Above photos by Jim Weber. The vacant Sears Crosstown Building in Memphis. In the first photo the building is reflected in a shop window containing a mannequin, at the Cleveland Street Flea Market.
Some other photos of the building. Two from inside:
Construction in the mid 1920s:
The front of the building:
An aerial view from 1930:
Here are some more photos from the inside.
Several life-long Memphians I've met over the years used to break into the building at night as kids. What an urban gothic adventure that must have been. I suppose adventure might be the key term, as in adventure vacation, or something else adventure-wise that connotes trendiness and status, as all of the people I met who claim to have broken into the building have been white. I once asked a black guy I know, who lives closer to the building than any white person I've ever talked to about it, and he told me that only white people break into the building for fun, while "the black folks who break in there are all crackheads." Not sure what to make of that. Perhaps black teenagers living in the neighborhoods around the building have more to fear if caught by the police during or after a break-in. It's hard for me to imagine kids of any sort not taking advantage of this obvious target.

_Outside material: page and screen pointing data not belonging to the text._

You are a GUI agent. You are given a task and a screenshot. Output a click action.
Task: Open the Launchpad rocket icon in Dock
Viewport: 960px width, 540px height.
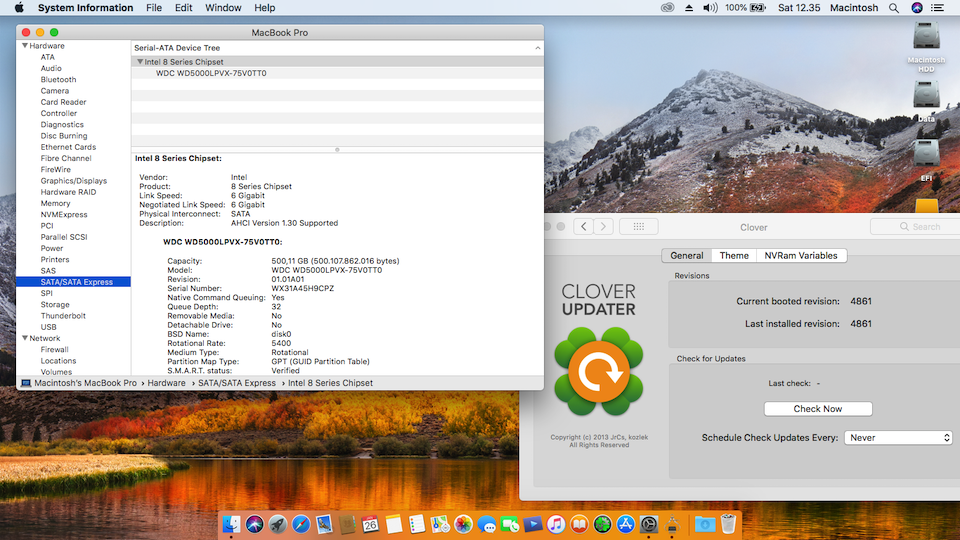click(278, 524)
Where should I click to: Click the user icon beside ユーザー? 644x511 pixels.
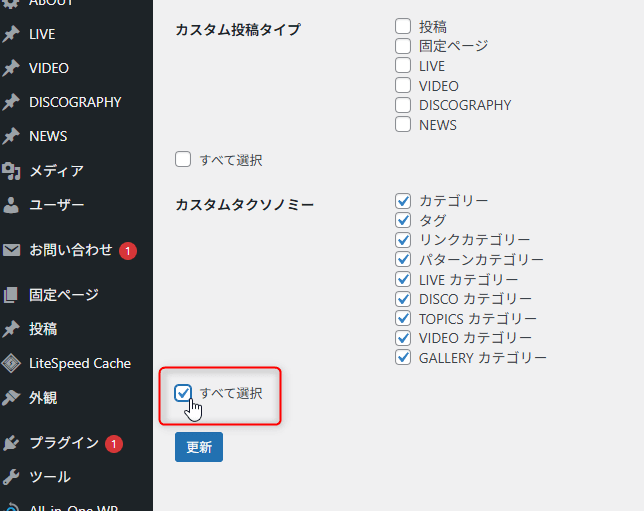11,205
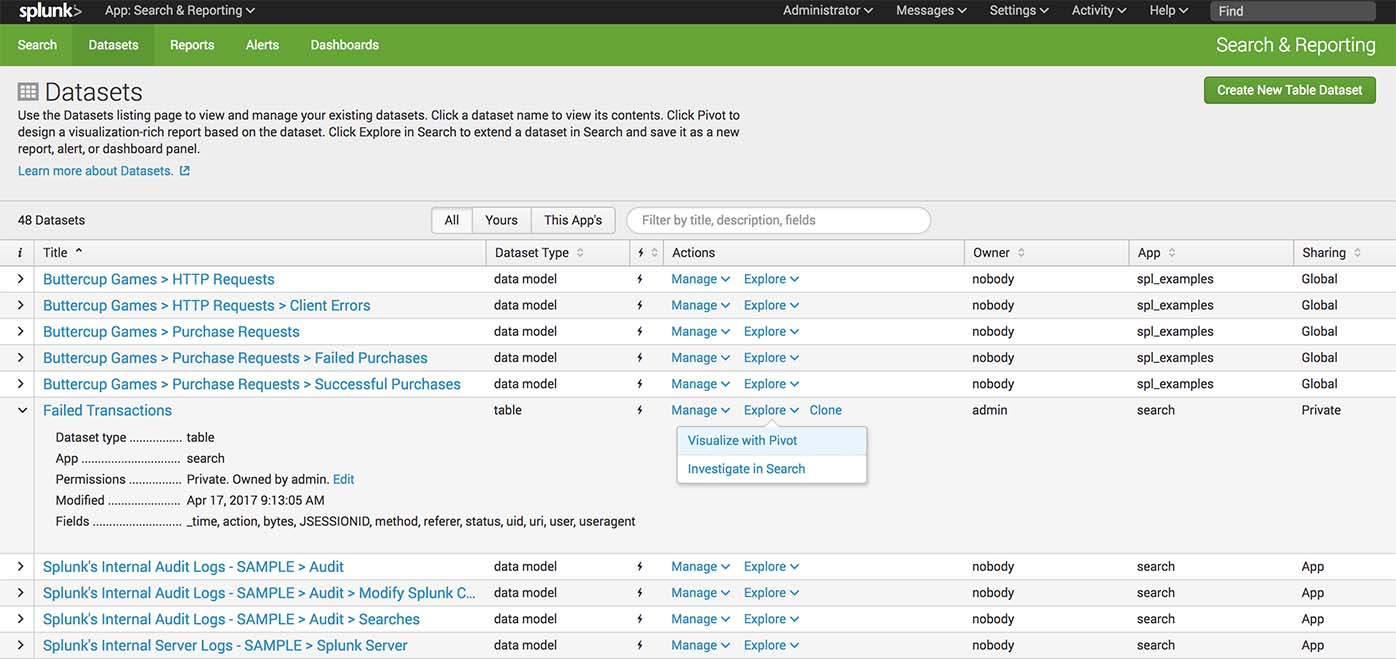This screenshot has width=1396, height=659.
Task: Click Edit link next to Permissions
Action: pyautogui.click(x=343, y=479)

One guy explained to me that the place is so big someone could hold a party with a couple hundred people at one end and you might never know about it if you were at the other end of the building. Not all of the trespassers in the building were non-violent, of course, and so there was some danger running around the place at night - no doubt that thrill made a break-in all the more enticing.
The tower as been vacant since 1993 but most of the building has not been used since 1983. Finished in 1927, the physical structure of the Memphis Sears retail and catalog center is one of 7 remaining, of the original 9 of these behemoths that were built. The six others that remain are in Minneapolis, Boston, Kansas City, Atlanta, LA, and Dallas. The demolished were in Philadelphia and Kansas City (the city had 2 and the larger one was demolished - I suppose the central location of KC made it ideal for catalog centers). Memphis' is the only one that remains vacant. Some of the others have been renovated and gentrified into chic bobo magnets. Atlanta's building uses 20% of its space for city municipal departments and the rest sits empty. The Memphis building is 14 stories tall and has 1.45 million square feet. There have been potential buyers and renovation prospects for the Memphis Sears Crosstown Building but as of yet none of them have come to fruition.
I used to drive by this building all the time when hauling copper scrap for work. I drove past it the other night for the first time in a month or so. I wish I had some night images of the building but I didn't have my camera on me. It makes an impression.